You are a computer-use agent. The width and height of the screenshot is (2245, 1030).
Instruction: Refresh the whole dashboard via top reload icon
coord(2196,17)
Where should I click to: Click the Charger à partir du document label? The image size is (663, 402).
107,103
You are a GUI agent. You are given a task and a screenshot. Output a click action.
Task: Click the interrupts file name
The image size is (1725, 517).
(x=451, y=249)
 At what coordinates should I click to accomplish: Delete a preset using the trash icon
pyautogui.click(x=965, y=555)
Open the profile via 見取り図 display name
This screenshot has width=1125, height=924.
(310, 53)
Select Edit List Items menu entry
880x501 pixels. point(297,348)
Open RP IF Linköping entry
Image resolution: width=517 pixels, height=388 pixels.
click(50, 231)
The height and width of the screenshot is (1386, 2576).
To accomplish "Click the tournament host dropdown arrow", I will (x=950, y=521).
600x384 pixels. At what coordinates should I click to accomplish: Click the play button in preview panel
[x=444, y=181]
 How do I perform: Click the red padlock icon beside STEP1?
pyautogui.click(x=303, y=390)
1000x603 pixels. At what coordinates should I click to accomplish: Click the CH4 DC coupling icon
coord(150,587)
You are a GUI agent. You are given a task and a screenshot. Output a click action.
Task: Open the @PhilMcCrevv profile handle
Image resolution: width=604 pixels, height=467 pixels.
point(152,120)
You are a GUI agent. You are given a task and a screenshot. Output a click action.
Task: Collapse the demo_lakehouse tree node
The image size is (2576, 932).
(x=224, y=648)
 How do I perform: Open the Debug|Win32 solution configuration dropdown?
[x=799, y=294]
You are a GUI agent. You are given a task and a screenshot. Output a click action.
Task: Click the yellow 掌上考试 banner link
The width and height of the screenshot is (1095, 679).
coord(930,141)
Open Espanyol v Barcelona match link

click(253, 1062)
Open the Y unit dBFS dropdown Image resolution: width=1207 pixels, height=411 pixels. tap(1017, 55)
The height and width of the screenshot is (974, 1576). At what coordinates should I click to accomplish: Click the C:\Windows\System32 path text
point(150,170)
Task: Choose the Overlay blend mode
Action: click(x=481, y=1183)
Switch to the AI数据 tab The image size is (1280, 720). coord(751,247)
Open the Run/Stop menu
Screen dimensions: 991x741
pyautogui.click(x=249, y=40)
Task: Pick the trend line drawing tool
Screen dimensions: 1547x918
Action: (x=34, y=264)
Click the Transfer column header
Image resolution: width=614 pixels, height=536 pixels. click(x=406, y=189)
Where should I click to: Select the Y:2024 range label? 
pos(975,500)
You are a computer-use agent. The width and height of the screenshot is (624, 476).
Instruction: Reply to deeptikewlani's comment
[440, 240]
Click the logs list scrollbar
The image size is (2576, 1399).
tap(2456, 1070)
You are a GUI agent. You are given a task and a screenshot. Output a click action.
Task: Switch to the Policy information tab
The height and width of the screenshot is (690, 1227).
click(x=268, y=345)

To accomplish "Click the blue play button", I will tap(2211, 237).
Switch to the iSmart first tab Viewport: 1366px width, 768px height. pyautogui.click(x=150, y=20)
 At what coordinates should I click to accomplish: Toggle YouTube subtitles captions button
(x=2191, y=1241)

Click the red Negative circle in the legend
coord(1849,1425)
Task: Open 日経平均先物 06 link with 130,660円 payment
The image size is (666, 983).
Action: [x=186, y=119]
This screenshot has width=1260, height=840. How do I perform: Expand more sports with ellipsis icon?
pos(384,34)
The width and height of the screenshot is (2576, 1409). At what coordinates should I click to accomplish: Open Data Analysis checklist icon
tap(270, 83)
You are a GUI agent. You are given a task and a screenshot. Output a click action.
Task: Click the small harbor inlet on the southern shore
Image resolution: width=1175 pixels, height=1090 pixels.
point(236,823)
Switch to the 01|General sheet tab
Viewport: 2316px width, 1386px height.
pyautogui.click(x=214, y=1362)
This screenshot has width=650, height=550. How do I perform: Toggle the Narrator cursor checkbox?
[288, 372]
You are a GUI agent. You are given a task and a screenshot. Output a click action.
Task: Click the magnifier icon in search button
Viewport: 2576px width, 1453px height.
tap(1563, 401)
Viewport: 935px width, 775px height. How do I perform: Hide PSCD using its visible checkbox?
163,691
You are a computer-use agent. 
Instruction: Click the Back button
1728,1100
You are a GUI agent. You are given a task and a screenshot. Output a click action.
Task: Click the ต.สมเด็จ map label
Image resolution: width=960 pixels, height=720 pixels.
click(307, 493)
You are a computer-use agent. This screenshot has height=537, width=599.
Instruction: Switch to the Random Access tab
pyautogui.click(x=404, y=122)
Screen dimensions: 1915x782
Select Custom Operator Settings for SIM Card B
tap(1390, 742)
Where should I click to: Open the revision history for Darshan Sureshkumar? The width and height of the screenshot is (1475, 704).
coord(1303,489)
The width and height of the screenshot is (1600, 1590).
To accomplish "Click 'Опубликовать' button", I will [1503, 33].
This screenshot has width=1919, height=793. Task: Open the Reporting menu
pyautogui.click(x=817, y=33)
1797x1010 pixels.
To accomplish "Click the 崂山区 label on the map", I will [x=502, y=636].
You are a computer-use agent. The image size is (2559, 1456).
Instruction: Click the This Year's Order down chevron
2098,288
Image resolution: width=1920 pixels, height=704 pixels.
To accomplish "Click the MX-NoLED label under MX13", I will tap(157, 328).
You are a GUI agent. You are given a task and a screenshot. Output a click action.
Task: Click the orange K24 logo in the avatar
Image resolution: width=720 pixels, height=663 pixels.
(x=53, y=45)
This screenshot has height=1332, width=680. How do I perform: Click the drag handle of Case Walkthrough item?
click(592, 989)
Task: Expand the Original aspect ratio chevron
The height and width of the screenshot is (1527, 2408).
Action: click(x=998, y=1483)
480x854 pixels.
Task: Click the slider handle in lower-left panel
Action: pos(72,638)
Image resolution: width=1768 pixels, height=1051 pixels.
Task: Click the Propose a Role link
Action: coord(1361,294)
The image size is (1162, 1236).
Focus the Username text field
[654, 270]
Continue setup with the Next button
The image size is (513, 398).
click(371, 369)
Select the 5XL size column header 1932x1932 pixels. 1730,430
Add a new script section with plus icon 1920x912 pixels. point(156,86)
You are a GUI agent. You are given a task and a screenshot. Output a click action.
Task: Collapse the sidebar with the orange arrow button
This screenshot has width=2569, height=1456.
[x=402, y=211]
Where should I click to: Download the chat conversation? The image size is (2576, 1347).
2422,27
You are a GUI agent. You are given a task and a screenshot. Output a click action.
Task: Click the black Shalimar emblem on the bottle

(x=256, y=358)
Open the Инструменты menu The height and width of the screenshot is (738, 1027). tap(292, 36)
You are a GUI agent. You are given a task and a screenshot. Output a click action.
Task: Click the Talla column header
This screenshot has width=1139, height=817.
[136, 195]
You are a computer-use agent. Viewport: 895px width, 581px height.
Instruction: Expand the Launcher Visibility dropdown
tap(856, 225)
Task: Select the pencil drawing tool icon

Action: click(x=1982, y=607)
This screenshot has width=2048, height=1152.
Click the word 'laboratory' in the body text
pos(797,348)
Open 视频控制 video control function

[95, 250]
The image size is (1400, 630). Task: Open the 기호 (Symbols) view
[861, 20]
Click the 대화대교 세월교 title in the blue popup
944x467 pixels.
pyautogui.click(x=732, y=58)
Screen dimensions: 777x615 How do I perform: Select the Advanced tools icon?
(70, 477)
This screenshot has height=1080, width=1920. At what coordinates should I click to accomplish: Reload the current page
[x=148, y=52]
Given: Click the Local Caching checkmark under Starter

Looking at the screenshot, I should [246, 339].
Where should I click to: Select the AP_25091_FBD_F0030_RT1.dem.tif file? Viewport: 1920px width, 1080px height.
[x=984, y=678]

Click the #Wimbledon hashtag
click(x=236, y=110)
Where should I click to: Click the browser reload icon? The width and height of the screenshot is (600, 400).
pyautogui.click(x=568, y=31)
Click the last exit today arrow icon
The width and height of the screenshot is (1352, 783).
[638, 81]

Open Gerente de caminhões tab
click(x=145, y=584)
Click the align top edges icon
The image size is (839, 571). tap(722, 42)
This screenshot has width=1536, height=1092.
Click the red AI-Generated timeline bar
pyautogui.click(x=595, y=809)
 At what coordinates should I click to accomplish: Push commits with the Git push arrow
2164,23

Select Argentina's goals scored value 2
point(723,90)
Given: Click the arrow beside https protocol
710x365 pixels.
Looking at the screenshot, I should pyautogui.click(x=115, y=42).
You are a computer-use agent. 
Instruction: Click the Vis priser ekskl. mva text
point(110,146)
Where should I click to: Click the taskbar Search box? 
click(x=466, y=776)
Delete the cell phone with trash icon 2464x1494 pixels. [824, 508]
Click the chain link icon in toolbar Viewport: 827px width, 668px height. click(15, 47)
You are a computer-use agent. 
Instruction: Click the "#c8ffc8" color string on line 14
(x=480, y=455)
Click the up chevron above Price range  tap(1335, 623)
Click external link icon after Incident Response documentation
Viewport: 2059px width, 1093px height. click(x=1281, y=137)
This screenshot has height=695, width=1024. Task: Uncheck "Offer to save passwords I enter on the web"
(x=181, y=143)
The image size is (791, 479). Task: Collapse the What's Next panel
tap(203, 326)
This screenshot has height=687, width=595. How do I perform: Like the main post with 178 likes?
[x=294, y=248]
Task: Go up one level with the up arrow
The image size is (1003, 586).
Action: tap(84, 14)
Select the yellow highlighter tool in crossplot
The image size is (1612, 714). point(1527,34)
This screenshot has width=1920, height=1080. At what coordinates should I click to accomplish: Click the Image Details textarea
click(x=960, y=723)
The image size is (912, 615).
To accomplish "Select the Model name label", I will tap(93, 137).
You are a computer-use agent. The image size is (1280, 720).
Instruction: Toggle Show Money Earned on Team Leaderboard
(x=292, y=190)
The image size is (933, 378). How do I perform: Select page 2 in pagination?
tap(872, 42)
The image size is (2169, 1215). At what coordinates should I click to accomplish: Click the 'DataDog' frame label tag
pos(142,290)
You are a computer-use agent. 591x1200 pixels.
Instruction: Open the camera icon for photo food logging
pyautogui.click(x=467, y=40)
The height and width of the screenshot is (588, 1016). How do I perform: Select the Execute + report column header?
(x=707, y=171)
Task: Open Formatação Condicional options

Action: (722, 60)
━━━━━━
> _What is needed_:
Rewrite the listing from the line with "Switch to the iSmart" to the line with "coord(1849,1425)" as a JSON list of strings, one string per line, leaving out blank lines.

> _Correct result_:
[
  "Switch to the iSmart first tab Viewport: 1366px width, 768px height. pyautogui.click(x=150, y=20)",
  " At what coordinates should I click to accomplish: Toggle YouTube subtitles captions button",
  "(x=2191, y=1241)",
  "Click the red Negative circle in the legend",
  "coord(1849,1425)"
]